# Maintenance for 2 kids from a musician



## bohemian (19 Jul 2013)

Hi everyone,
I would like to ask you please for advice.
I am a mother of 2 kids, living on a lone parent payment.
My ex-partner is a self-employed musician.

We are separated for 5 years now and I have tried to have a verbal agreement regarding the maintenance for our kids, rather then going to court.
However, now that the kids started going to school and my payments have been reduced to bare minimum, I am really finding myself struggling.
I am getting a maintenance of 400 euro a month (50 euro a week per child).
However that always gets used on some bills, and during the winter times on oil and coal. I cannot get a full-time work, cause I wouldn't be able to afford a childcare and don't have a family to help out, plus I have health problems with my immune system, so am on a treatment. He is always out doing gigs, rehearsals etc. and moaning he has no money.
However, he lives in his mothers house and he spends his nights drinking.

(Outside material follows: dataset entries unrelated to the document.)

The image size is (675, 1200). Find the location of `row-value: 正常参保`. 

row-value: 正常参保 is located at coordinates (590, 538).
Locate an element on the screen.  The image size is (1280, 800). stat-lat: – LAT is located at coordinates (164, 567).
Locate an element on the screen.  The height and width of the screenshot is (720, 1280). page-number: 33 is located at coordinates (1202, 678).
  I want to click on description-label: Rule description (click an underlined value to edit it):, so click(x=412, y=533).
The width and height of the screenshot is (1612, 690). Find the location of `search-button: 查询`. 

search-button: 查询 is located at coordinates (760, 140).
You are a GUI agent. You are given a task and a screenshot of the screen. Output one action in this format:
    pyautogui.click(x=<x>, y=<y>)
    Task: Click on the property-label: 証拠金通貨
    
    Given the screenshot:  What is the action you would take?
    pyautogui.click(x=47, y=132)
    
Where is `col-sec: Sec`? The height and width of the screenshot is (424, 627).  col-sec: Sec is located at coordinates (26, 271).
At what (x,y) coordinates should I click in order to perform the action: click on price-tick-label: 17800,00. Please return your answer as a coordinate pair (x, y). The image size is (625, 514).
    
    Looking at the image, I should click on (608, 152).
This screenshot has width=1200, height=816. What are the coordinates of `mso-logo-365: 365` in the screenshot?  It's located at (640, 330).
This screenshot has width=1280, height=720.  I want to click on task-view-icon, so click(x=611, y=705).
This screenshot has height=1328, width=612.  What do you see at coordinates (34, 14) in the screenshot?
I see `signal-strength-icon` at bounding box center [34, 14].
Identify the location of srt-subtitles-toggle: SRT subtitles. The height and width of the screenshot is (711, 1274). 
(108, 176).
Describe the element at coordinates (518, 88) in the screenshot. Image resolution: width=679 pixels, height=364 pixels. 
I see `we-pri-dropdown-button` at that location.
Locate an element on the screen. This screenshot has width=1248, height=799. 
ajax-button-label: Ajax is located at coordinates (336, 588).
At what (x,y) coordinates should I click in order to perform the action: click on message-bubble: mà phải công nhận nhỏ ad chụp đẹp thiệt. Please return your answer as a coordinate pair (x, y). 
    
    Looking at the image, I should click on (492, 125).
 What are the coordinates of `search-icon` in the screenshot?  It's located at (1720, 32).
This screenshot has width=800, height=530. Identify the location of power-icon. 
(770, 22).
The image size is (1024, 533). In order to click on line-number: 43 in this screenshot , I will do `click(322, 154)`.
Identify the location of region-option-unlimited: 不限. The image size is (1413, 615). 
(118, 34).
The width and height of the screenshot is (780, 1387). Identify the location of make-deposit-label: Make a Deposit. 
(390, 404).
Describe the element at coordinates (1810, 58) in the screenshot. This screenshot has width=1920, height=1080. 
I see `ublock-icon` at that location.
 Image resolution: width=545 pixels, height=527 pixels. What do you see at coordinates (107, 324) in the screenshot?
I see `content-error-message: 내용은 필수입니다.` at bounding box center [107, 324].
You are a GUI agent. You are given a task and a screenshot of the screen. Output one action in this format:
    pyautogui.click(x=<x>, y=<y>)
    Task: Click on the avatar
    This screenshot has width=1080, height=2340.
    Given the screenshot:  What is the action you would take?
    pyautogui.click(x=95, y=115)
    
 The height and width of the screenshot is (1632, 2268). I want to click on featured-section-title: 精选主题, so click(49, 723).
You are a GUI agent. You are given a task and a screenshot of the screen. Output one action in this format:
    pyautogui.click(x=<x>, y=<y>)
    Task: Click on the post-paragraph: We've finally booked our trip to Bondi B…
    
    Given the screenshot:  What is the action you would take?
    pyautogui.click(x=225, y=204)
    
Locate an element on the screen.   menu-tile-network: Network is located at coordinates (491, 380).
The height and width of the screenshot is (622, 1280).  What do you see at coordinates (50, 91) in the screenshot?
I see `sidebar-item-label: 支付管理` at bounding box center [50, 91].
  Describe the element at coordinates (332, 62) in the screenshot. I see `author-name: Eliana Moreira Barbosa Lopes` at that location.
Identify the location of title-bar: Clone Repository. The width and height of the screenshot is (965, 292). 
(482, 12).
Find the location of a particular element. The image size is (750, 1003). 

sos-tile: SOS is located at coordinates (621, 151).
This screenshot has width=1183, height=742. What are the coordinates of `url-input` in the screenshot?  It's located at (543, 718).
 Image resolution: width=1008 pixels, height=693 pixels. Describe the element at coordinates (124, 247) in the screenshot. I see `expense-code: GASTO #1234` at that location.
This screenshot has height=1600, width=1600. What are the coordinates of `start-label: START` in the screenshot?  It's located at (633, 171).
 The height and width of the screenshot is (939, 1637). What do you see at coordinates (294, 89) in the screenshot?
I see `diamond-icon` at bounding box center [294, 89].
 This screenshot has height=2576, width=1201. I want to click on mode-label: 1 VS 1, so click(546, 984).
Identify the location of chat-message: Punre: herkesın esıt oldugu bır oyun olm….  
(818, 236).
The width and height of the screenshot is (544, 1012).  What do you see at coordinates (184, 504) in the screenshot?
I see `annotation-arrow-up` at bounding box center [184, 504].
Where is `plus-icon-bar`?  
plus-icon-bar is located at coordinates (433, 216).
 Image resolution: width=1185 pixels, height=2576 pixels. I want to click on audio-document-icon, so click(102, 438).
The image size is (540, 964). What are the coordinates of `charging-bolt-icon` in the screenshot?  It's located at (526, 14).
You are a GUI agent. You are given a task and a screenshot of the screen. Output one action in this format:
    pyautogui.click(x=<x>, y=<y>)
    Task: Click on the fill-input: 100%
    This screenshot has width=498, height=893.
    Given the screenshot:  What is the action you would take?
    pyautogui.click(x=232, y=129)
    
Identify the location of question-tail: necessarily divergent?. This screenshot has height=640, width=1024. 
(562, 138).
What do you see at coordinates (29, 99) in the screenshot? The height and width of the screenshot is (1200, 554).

I am having social workers now helping out a little bit and was told to go to free mediator to get the maintenance sorted.
I am really scared, because how can I prove them he has an income, when 90 % of his income is paid by cash?
He will sit there and will complain he is broke (and i know it's not true)

I am not asking for any huge amount, but I think 500 month would give me a bit of relief.
Or for how much should I be asking him for?

Any thoughts, please?


----------



## bohemian (19 Jul 2013)

oh, I should ad that he is getting 100 euro a week from social welfare, which is exactly the money he is paying us, so he just hands them over to me. However, he refuses to ad a little more from his own pocket.


----------



## TommyB (19 Jul 2013)

I know a few musicians like that and it is as you say. Sickening really. The dole is their pocketmoney and they pick up enough playing gigs. I think it would be very, very hard to prove income. You might need a PI to take note of all the gigs he plays over a few months and try use an industry person to calculate the expected pay.


----------